VSSFlow: Unifying Video-conditioned Sound and Speech Generation via Joint Learning
Xin Cheng, Yuyue Wang, Xihua Wang, Yihan Wu, Kaisi Guan, Yijing Chen, Peng Zhang, Xiaojiang Liu, Meng Cao, Ruihua Song
TL;DR
VSSFlow proposes a unified, flow-based model for video-conditioned sound and speech generation that jointly handles V2S and VisualTTS within a single DiT-based architecture. By introducing a condition aggregation mechanism that leverages cross-attention for video signals and concatenation for deterministic transcript cues, it achieves strong performance across V2S and VisualTTS benchmarks without complex multi-stage training. The work demonstrates a mutual benefit from end-to-end joint training, driven by learning a shared audio prior that improves convergence and the robustness of classifier-free guidance. It also shows practical adaptability to joint sound-speech generation through fine-tuning on synthetic mixtures, underscoring the potential of unified generative models for multimodal media synthesis.
Abstract
Video-conditioned sound and speech generation, encompassing video-to-sound (V2S) and visual text-to-speech (VisualTTS) tasks, are conventionally addressed as separate tasks, with limited exploration to unify them within a signle framework. Recent attempts to unify V2S and VisualTTS face challenges in handling distinct condition types (e.g., heterogeneous video and transcript conditions) and require complex training stages. Unifying these two tasks remains an open problem. To bridge this gap, we present VSSFlow, which seamlessly integrates both V2S and VisualTTS tasks into a unified flow-matching framework. VSSFlow uses a novel condition aggregation mechanism to handle distinct input signals.
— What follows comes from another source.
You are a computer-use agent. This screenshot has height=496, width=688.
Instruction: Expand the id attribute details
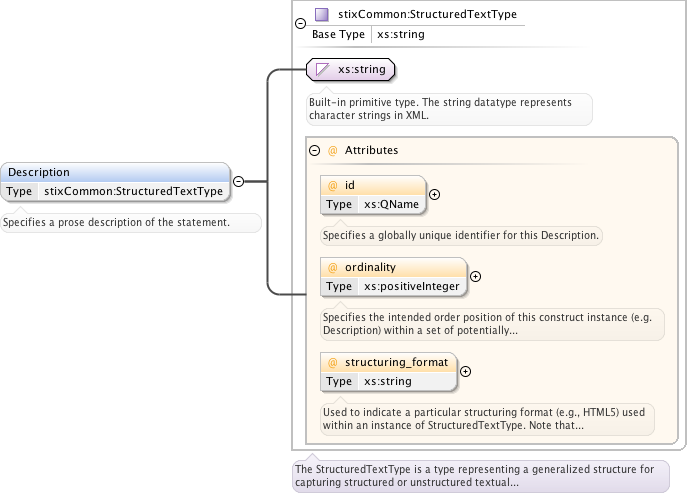click(x=435, y=195)
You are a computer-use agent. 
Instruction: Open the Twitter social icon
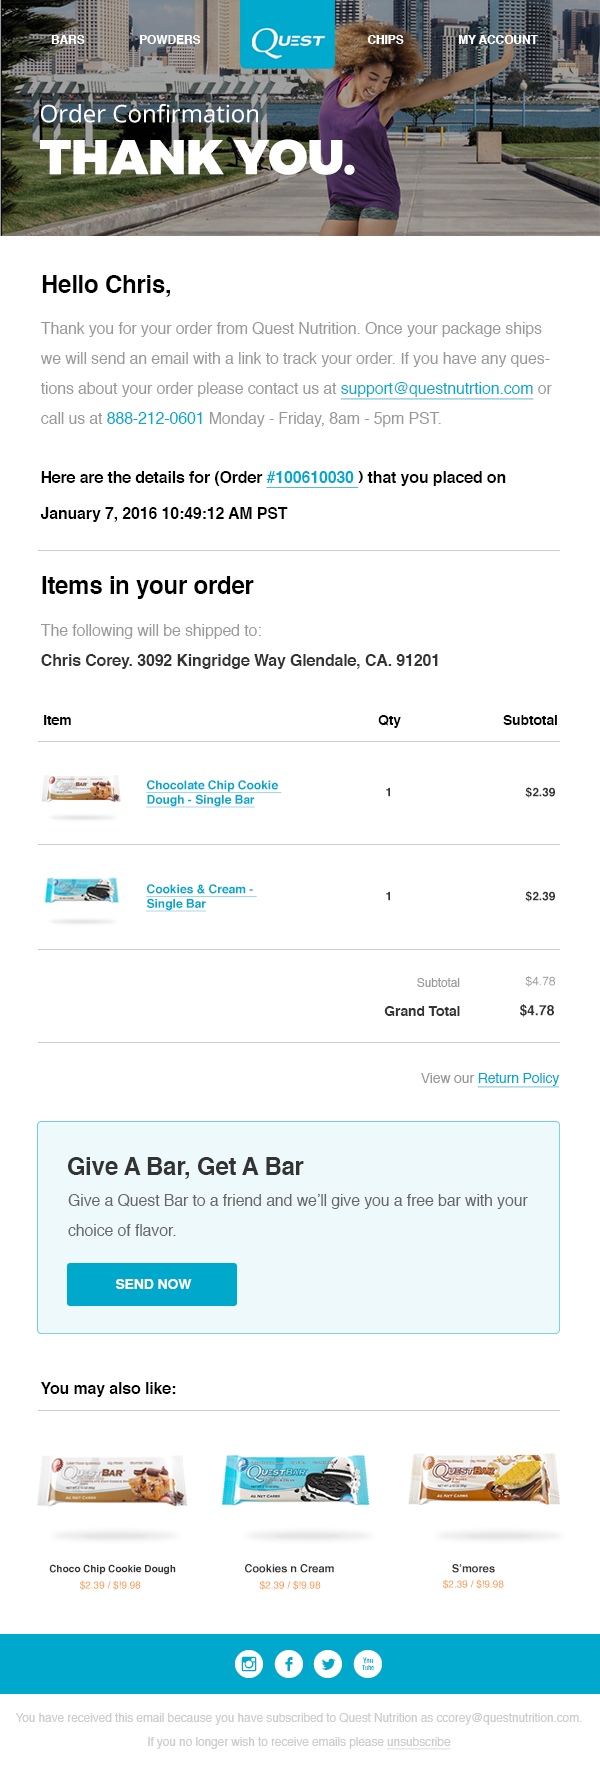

We find that cross-attention and self-attention layer exhibit different inductive biases in the process of introducing condition. Therefore, VSSFlow leverages these inductive biases to effectively handle different representations: cross-attention for ambiguous video conditions and self-attention for more deterministic speech transcripts. Furthermore, contrary to the prevailing belief that joint training on the two tasks requires complex training strategies and may degrade performance, we find that VSSFlow benefits from the end-to-end joint learning process for sound and speech generation without extra designs on training stages. Detailed analysis attributes it to the learned general audio prior shared between tasks, which accelerates convergence, enhances conditional generation, and stabilizes the classifier-free guidance process. Extensive experiments demonstrate that VSSFlow surpasses the state-of-the-art domain-specific baselines on both V2S and VisualTTS benchmarks, underscoring the critical potential of unified generative models.